Parts of the exercise:
1. Turn the paragraph of the syntactic complexity summary that opens with "This study investigates" into a short bulleted list, keeping its main methods and findings.
2. Resume the syntactic complexity summary, writing on from its final sentence.

Page extract:
----

🤖 AI Summary
This study investigates how large language models (LLMs) differentially process syntactic complexity—such as coordination versus subordination, center-embedding, and ambiguity resolution—through their internal representations. It introduces intrinsic dimensionality (ID) as a novel metric to quantify linguistic complexity and combines representational similarity analysis, layer ablation, and cross-model comparisons to track ID dynamics across model layers. The findings demonstrate that ID effectively distinguishes between formal and functional aspects of syntactic complexity, with multi-clause constructions eliciting significantly higher ID values. Moreover, distinct types of syntactic complexity activate specific stages of abstract processing, a pattern consistently observed across multiple state-of-the-art LLMs.

----

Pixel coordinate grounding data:
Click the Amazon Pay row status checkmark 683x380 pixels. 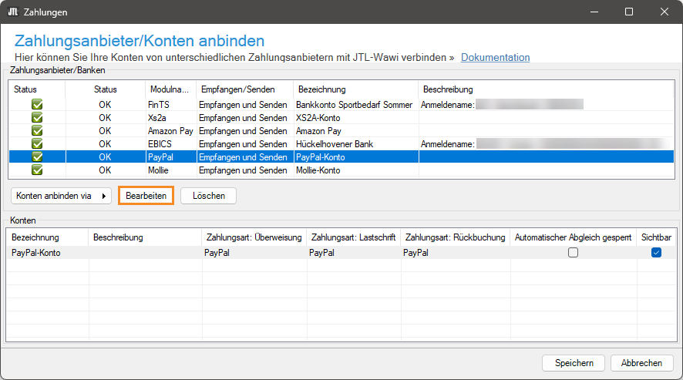37,130
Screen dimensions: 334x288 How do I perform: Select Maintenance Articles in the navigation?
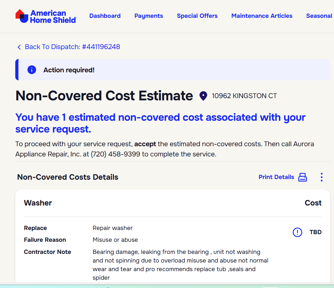tap(262, 16)
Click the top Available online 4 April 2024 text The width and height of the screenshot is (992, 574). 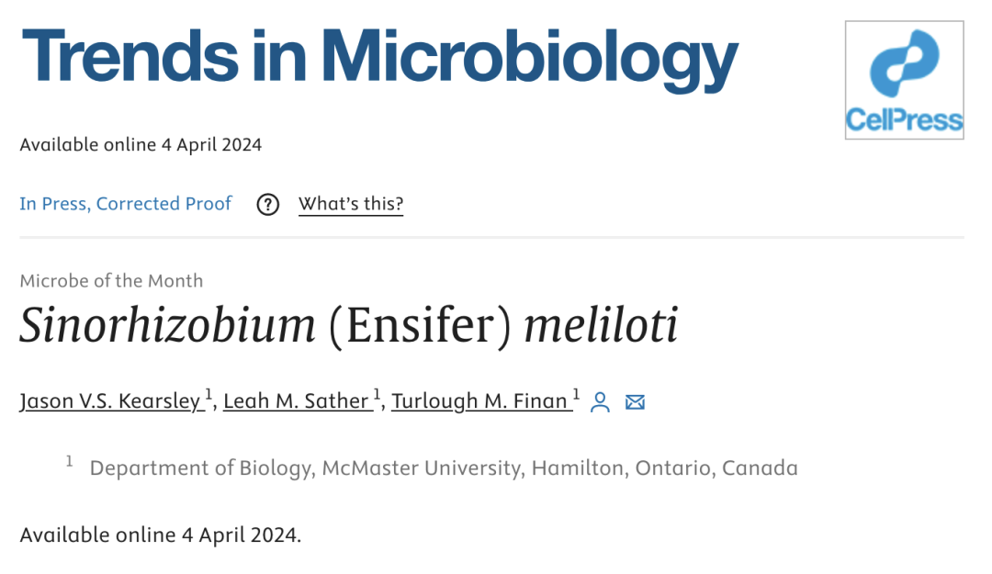(x=141, y=145)
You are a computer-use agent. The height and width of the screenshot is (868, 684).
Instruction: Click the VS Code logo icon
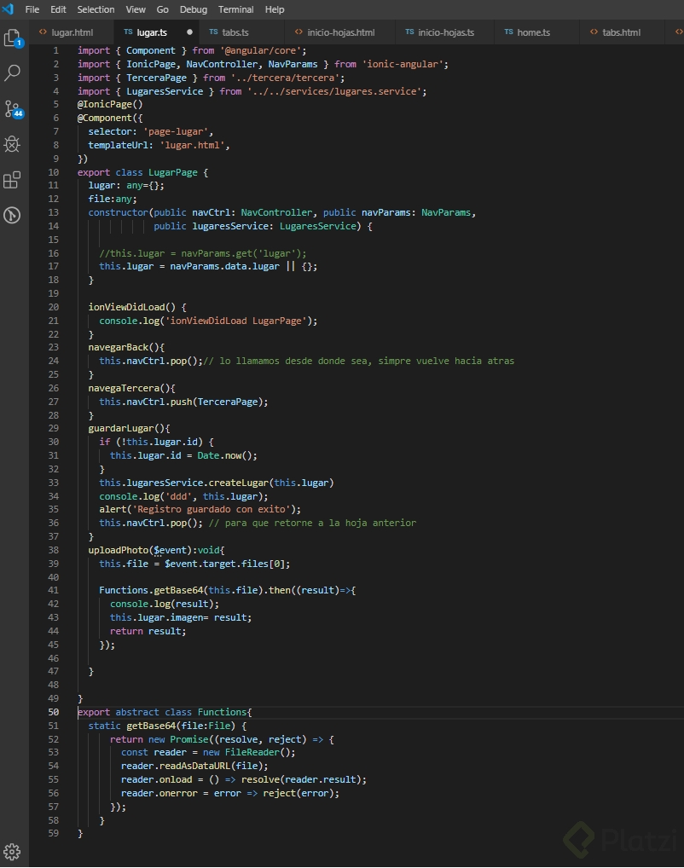click(x=8, y=9)
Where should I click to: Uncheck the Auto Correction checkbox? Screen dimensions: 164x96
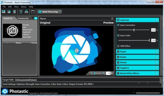[118, 25]
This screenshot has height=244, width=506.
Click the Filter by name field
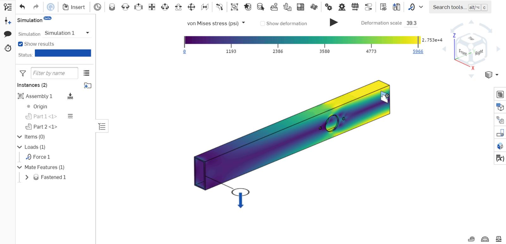click(54, 73)
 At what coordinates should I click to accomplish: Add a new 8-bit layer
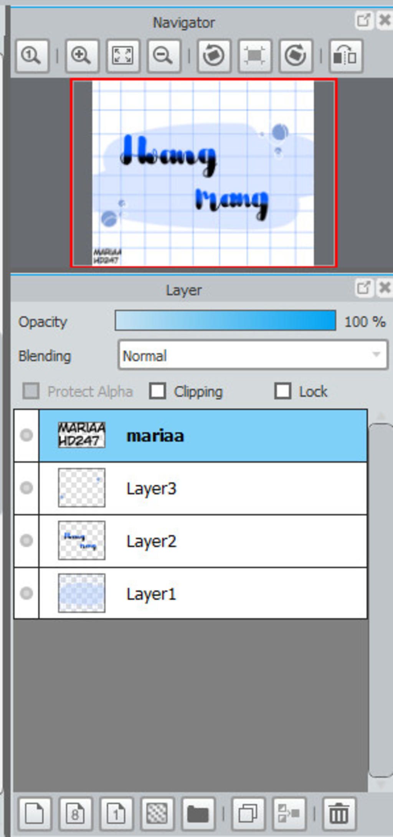75,813
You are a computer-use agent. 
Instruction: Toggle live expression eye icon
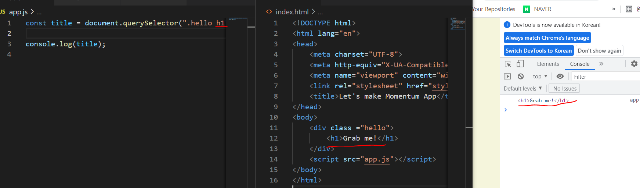[x=560, y=77]

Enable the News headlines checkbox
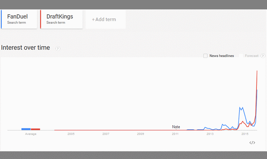205,56
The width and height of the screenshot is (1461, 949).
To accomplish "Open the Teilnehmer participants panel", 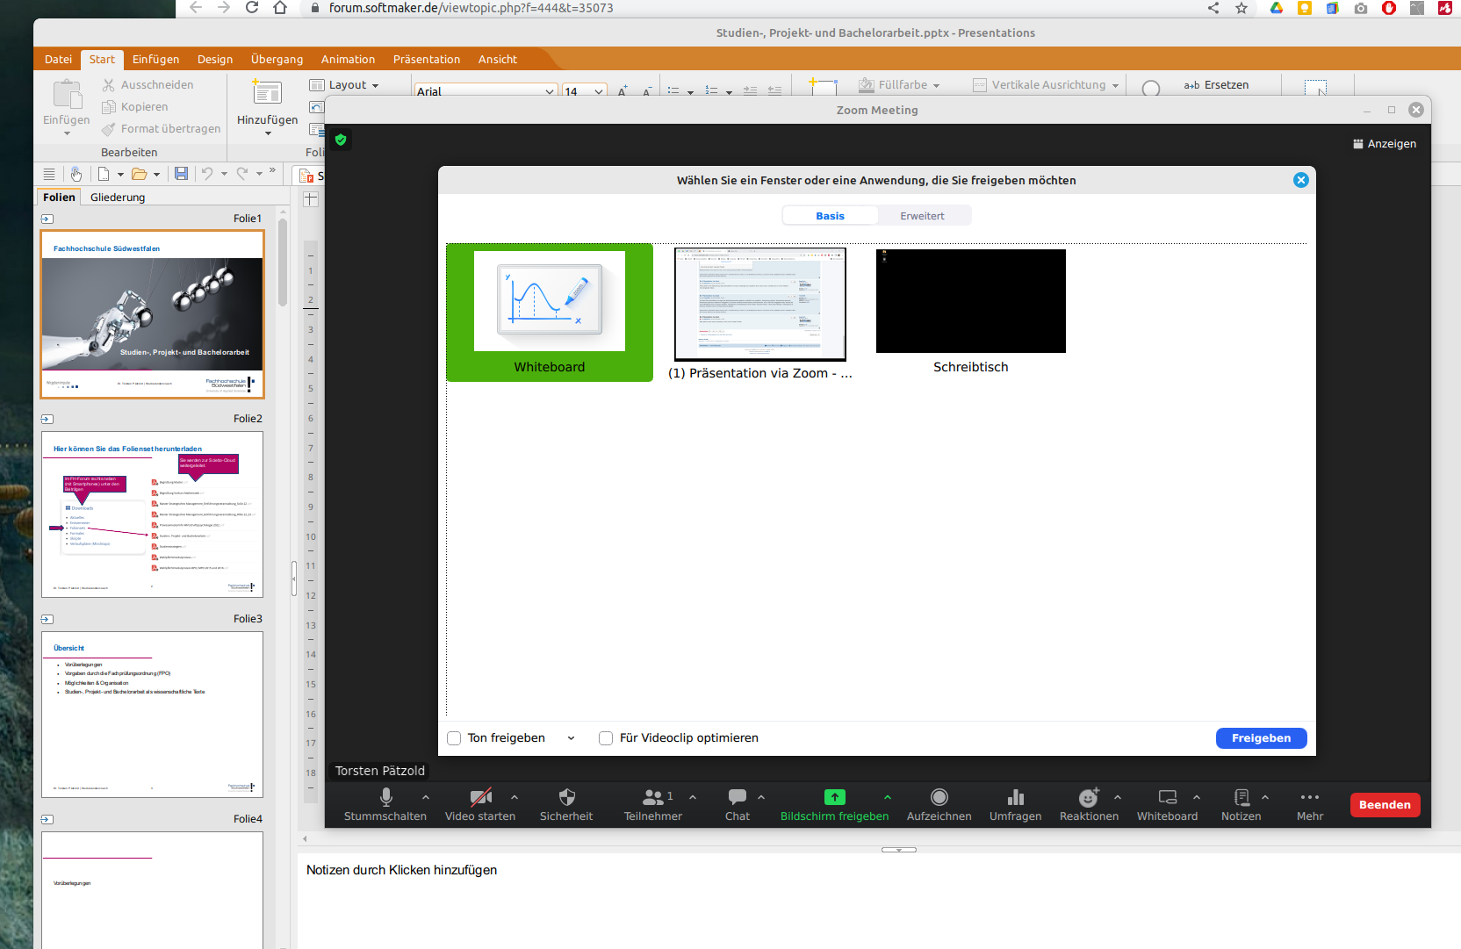I will [652, 797].
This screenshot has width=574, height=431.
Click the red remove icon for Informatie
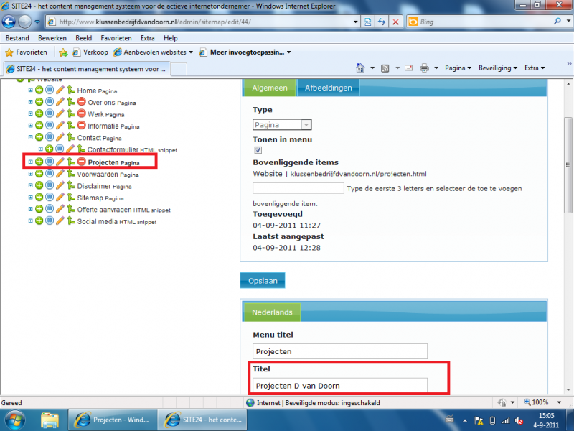82,126
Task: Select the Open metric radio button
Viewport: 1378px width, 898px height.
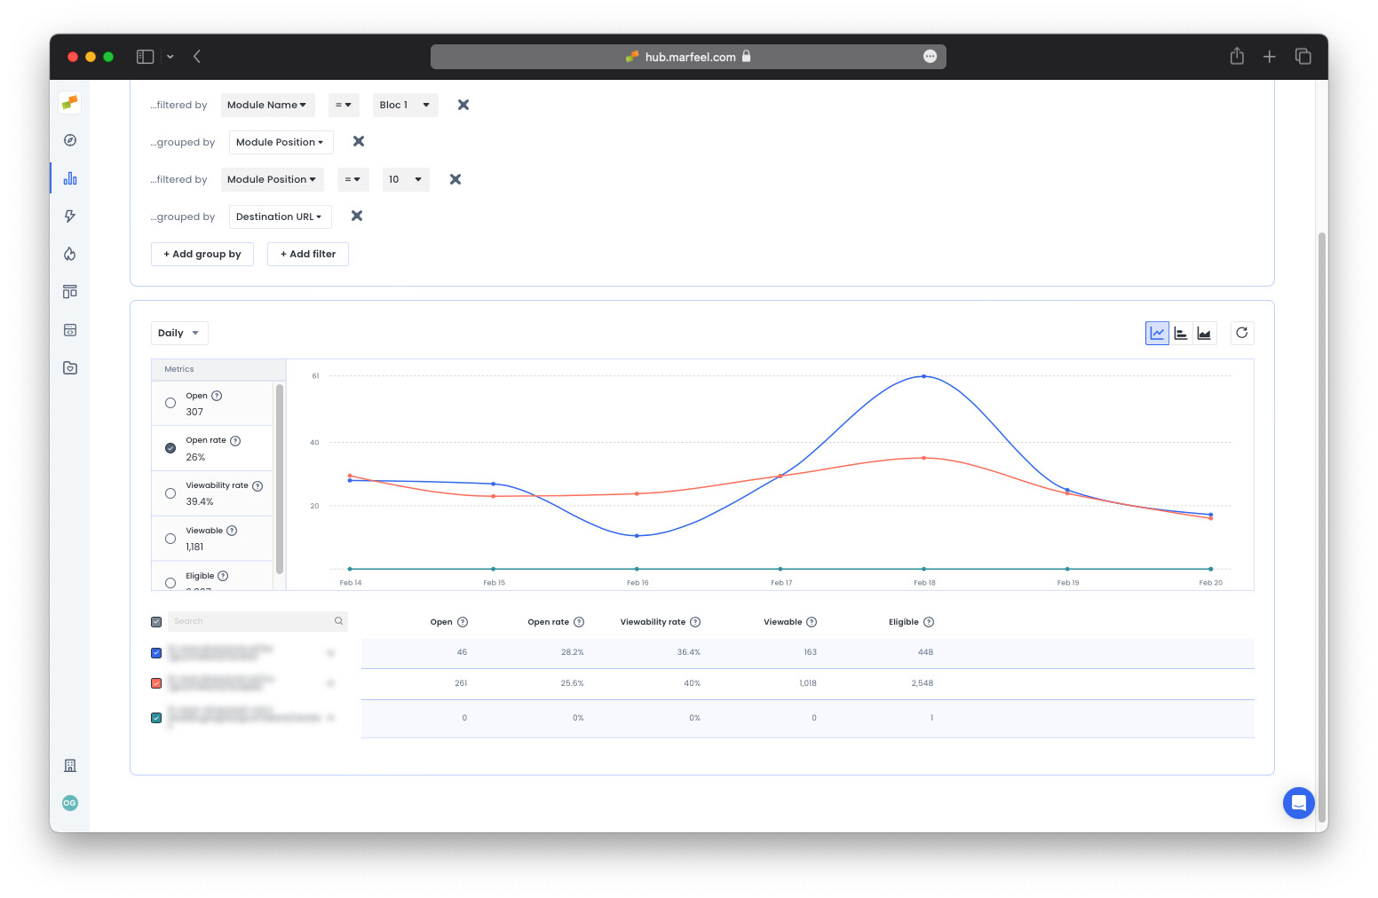Action: 170,402
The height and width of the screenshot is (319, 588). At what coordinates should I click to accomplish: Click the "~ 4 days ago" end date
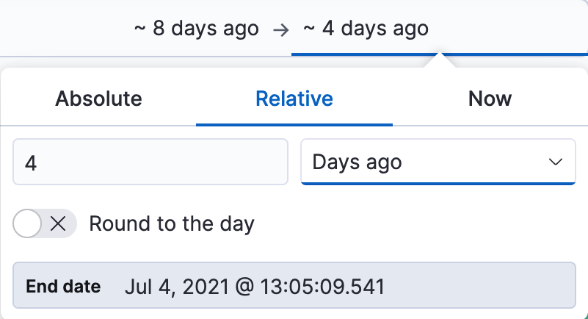[x=366, y=29]
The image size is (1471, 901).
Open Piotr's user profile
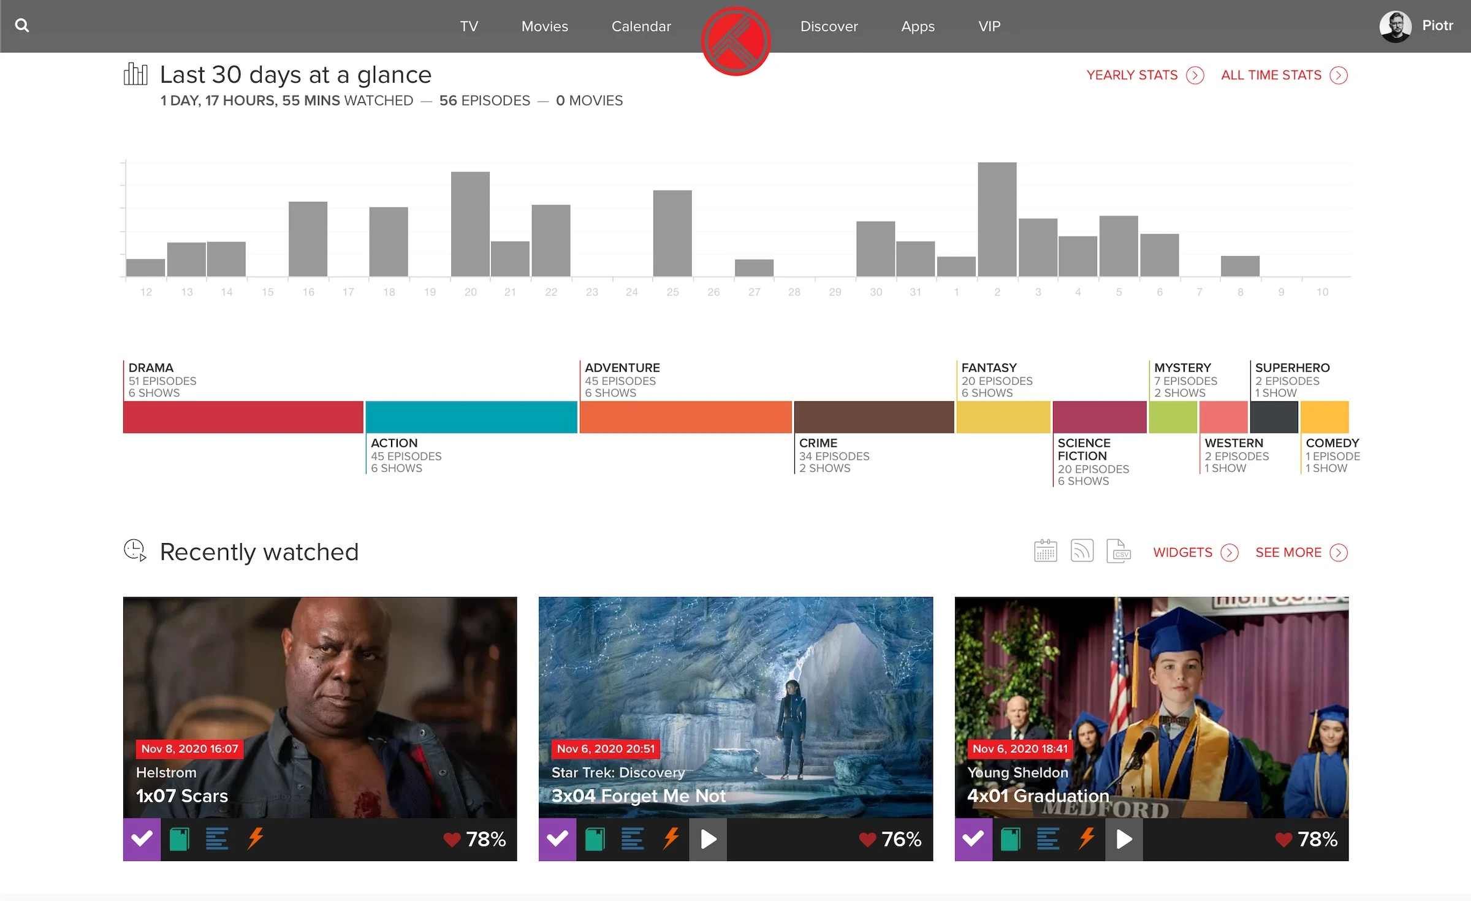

----

List of answers:
1.
- Examines how LLMs internally process kinds of syntactic complexity: coordination vs. subordination, center-embedding, and ambiguity resolution.
- Introduces intrinsic dimensionality (ID) as a new metric for linguistic complexity.
- Tracks ID across model layers using representational similarity analysis, layer ablation, and cross-model comparisons.
- Finds that ID separates formal from functional aspects of syntactic complexity, with multi-clause constructions producing significantly higher ID.
- Shows that different complexity types engage specific stages of abstract processing, consistently across several state-of-the-art LLMs.

2.
📝 Abstract
We explore the intrinsic dimension (ID) of LLM representations as a marker of linguistic complexity, asking if different ID profiles across LLM layers differentially characterize formal and functional complexity. We find the formal contrast between sentences with multiple coordinated or subordinated clauses to be reflected in ID differences whose onset aligns with a phase of more abstract linguistic processing independently identified in earlier work. The functional contrasts between sentences characterized by right branching vs. center embedding or unambiguous vs. ambiguous relative clause attachment are also picked up by ID, but in a less marked way, and they do not correlate with the same processing phase. Further experiments using representational similarity and layer ablation confirm the same trends. We conclude that ID is a useful marker of linguistic complexity in LLMs, that it allows to differentiate between different types of complexity, and that it points to similar stages of linguistic processing across disparate LLMs.